Une sorte de dilapidation des deniers publics au lieu de créer un pôle compétitif rentable et transparent. Pour un nom aussi notoire, la dégringolade a commencé depuis déjà 20 ans avec des choix stratégiques mal placés et s’est accentuée après 2011 avec des décisions suicidaires qui ont alourdi les comptes. Le plus dangereux, c’est que de nouvelles règles du jeu se sont imposées dans les entreprises publiques : pas de pouvoir pour la direction générale (et l’Etat donc) en termes de choix stratégiques et de voies de développement (structure du capital, effectif, partenariats stratégiques, portefeuilles d’activité, qualité de service…), mais une sorte de fait accompli sur lequel tout dirigeant doit s’aligner. Le mal est que les compétences en management des sociétés sont en train de fuir et de décliner les offres de diriger des entreprises publiques même de renom. La raison ? Tout simplement un environnement interne médiocre, tendu où, au nom de l’action syndicale, on fait l’éloge de l’insubordination, de l’irresponsabilité et de l’impunité. Ou vous composez donc avec les dépassements, quitte à s’engouffrer dans des déficits résorbés par l’argent du contribuable, ou vous essayez de changer et de gouverner selon l’équité et le bon sens, et là, les forces du mal se réveillent et mettent le feu.
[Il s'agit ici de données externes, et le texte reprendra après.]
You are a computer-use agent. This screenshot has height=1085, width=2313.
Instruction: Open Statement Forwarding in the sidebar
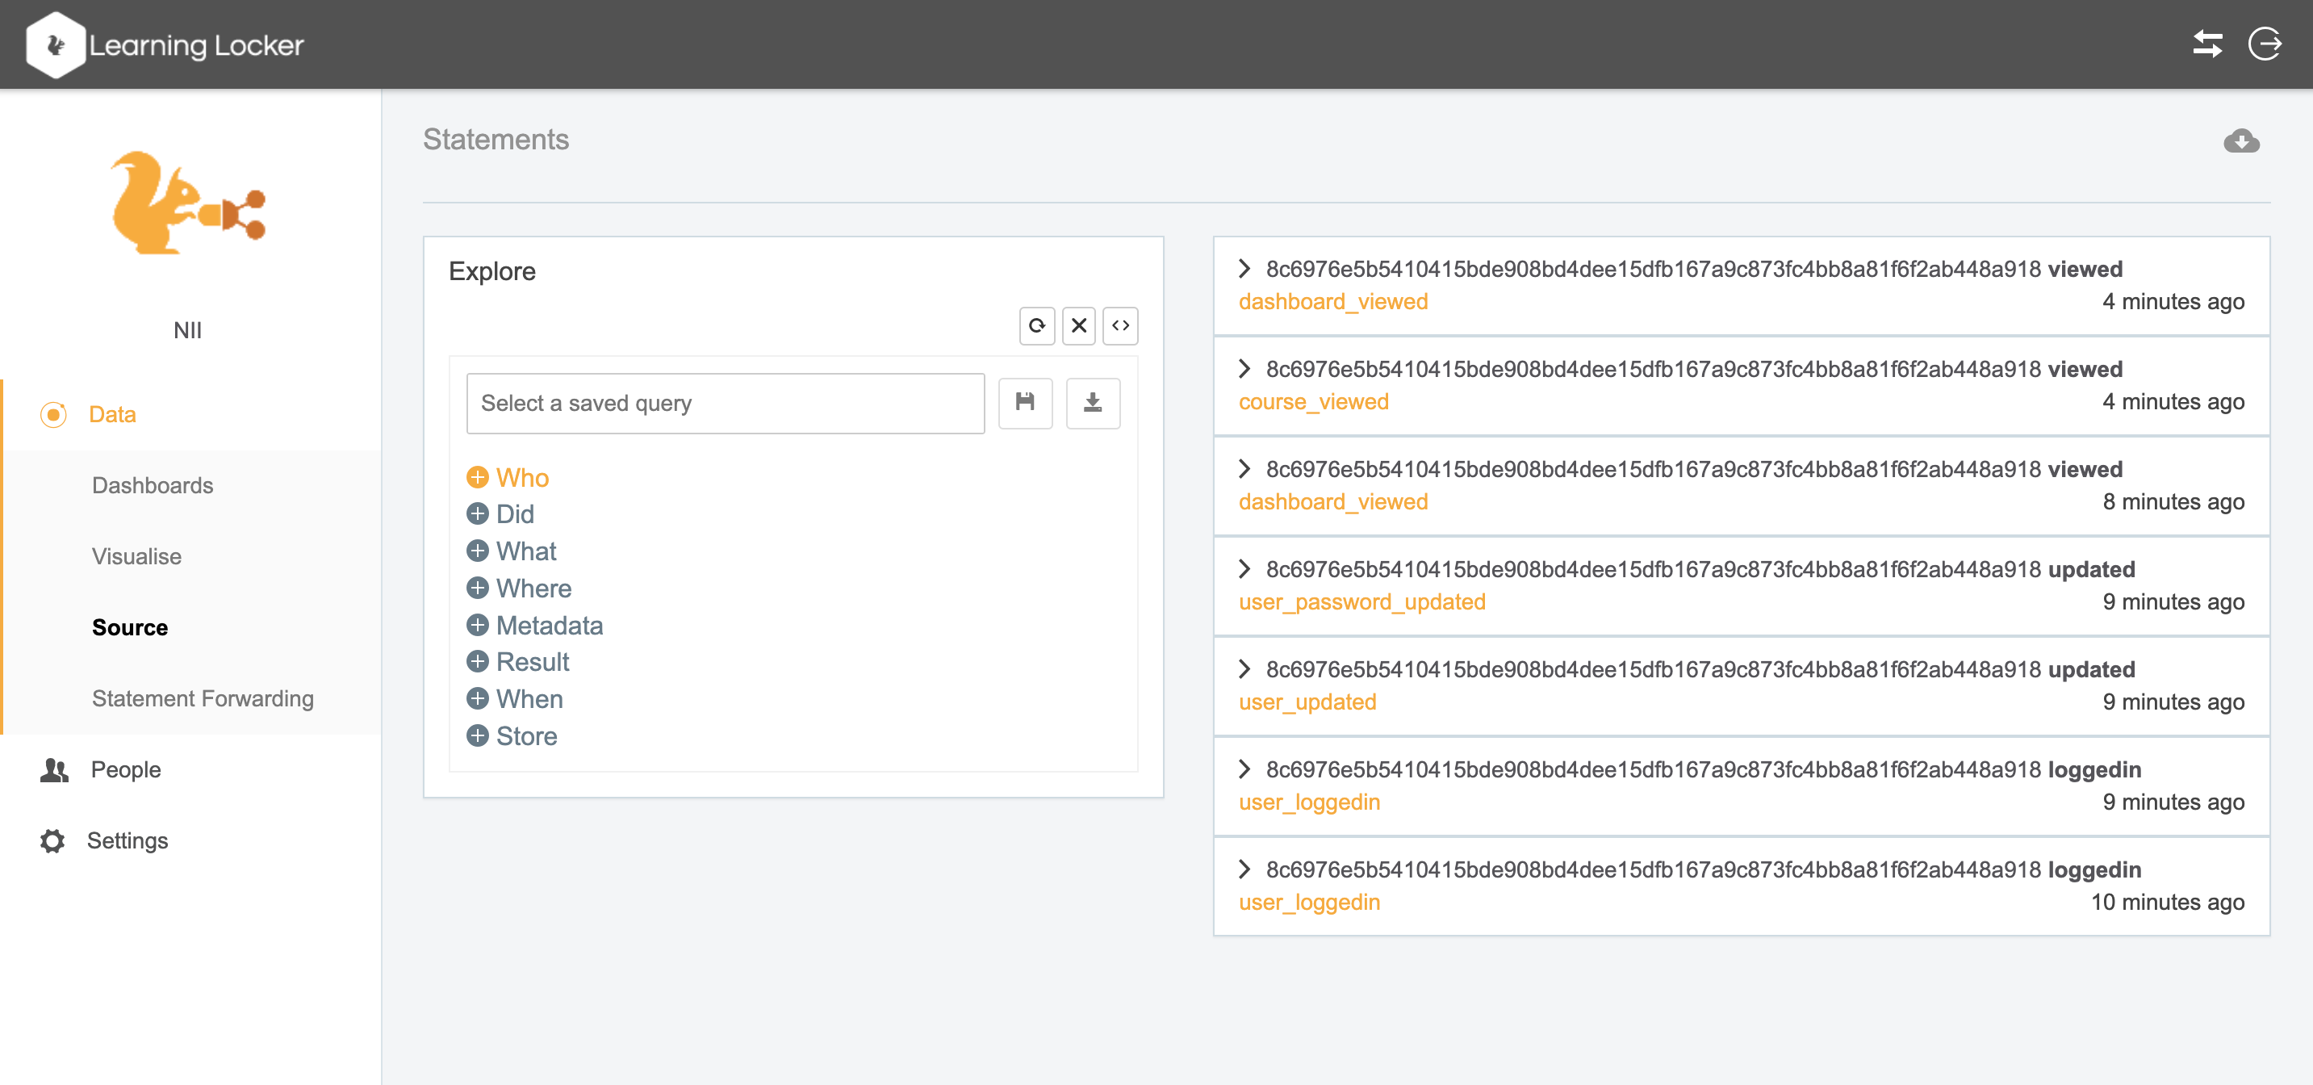coord(202,698)
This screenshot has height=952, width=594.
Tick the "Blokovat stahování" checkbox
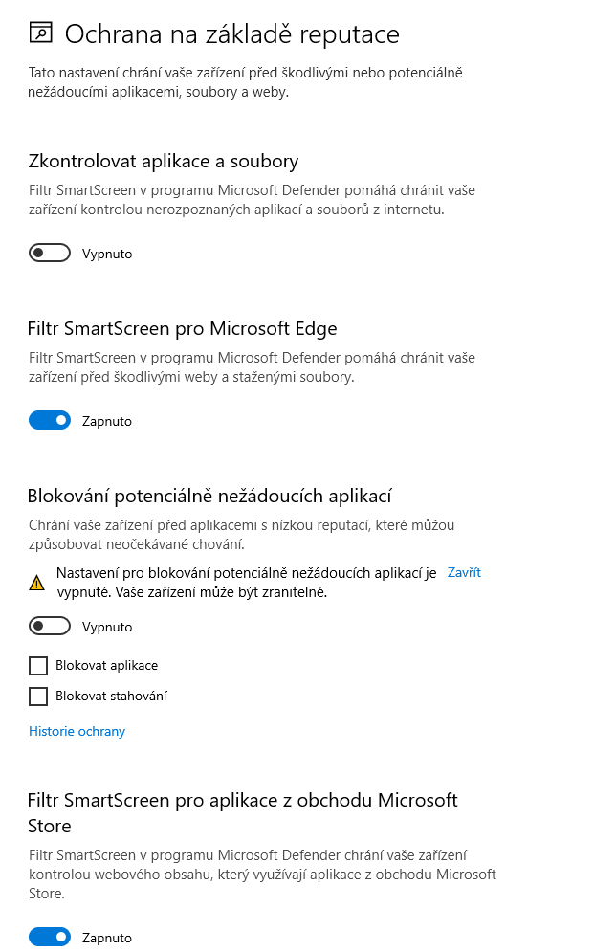tap(38, 697)
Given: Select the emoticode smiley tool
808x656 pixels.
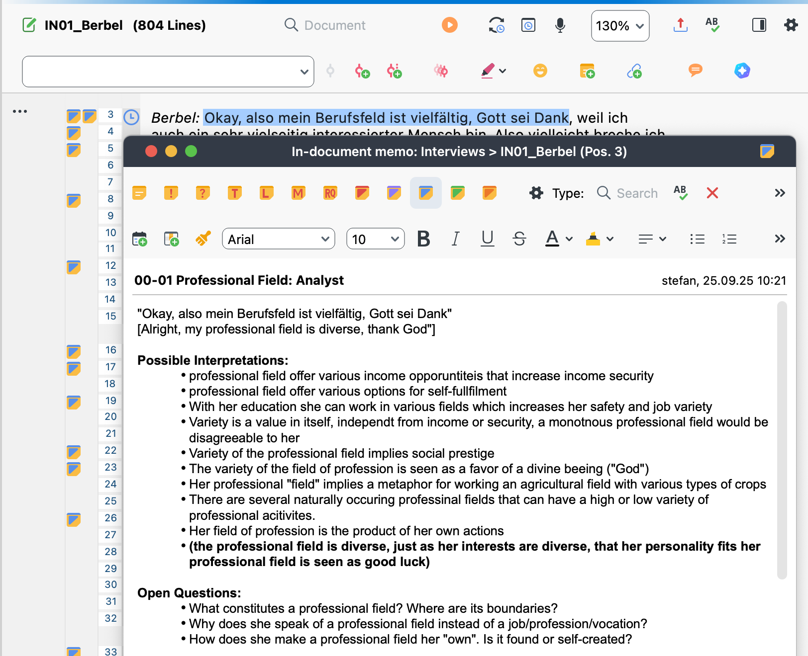Looking at the screenshot, I should click(540, 71).
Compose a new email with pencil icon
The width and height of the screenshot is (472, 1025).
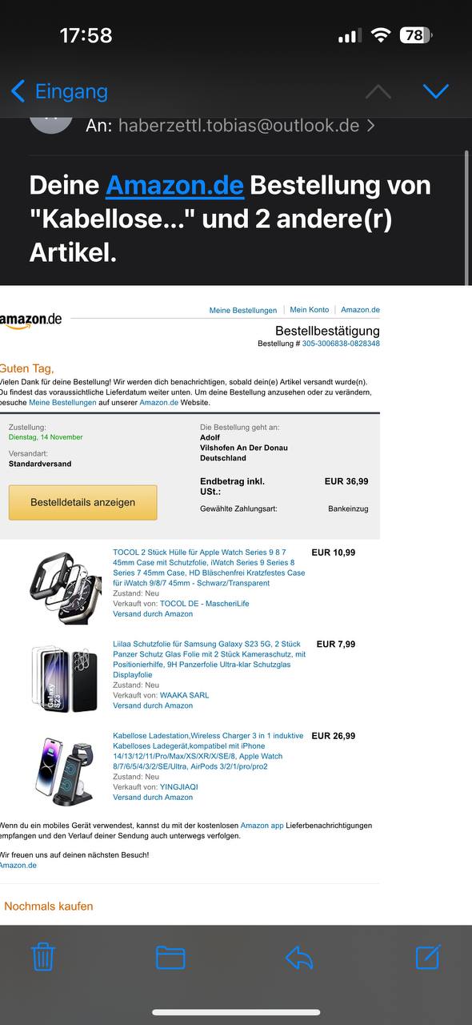(x=429, y=957)
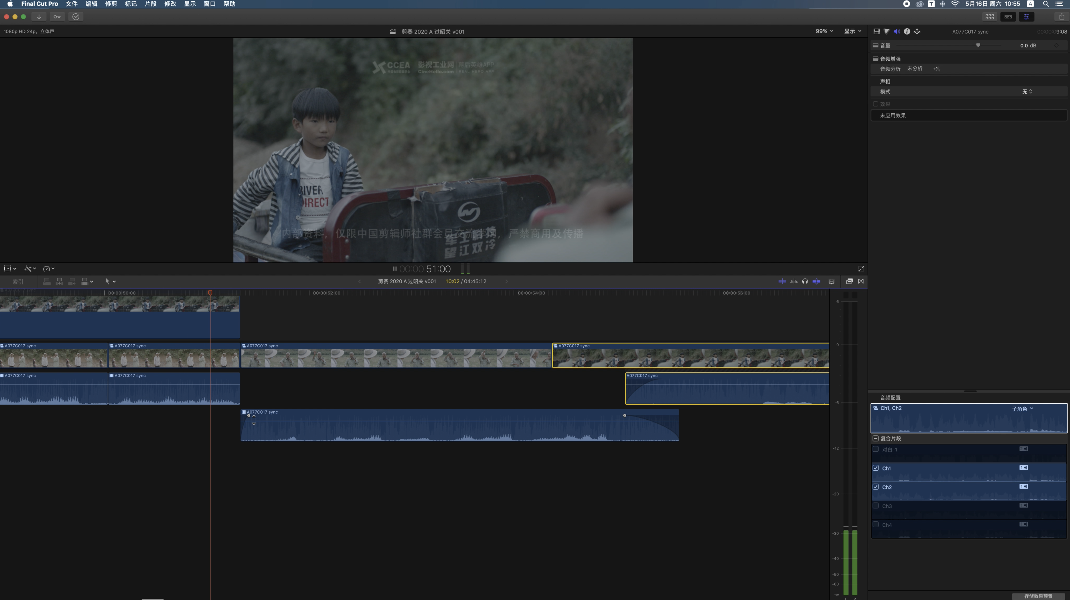
Task: Click the 音量 volume slider handle
Action: pyautogui.click(x=978, y=45)
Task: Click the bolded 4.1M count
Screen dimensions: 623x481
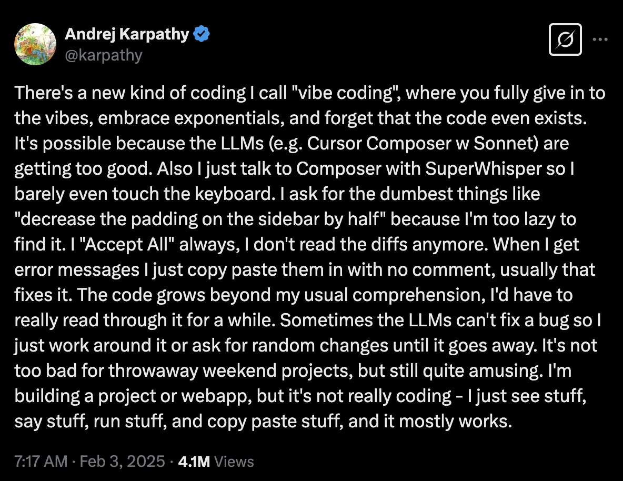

Résultat, ces sociétés deviennent ingérables étant donné la faiblesse du gouvernement devant certaines personnes cachées souvent derrière la défense des droits des travailleurs. Et aucune compétence, même les plus souples, ne pourront exercer car tôt ou tard, elles se heurteront à la résistance de ceux qui usurpent les entreprises publiques à leur compte et celui des proches et des amis. Il ne suffit plus d’être compétent et d’avoir un CV riche pour être désigné dirigeant dans une entreprise publique, il faut juste composer avec les forces politiques existantes et respecter les ententes qui se font ailleurs. Et c’est l’intérêt général qu’on sacrifie avec de grandes compétences qui fuient le pays, et des personnes loyales et dociles qu’on met pour exécuter les ordres. Il ne faut surtout pas toucher à certaines personnes protégées, et il ne faut surtout pas dépasser les « lignes rouges » tracées par des profanes qui n’ont aucune connaissance dans la gestion des entreprises et de leur gouvernance !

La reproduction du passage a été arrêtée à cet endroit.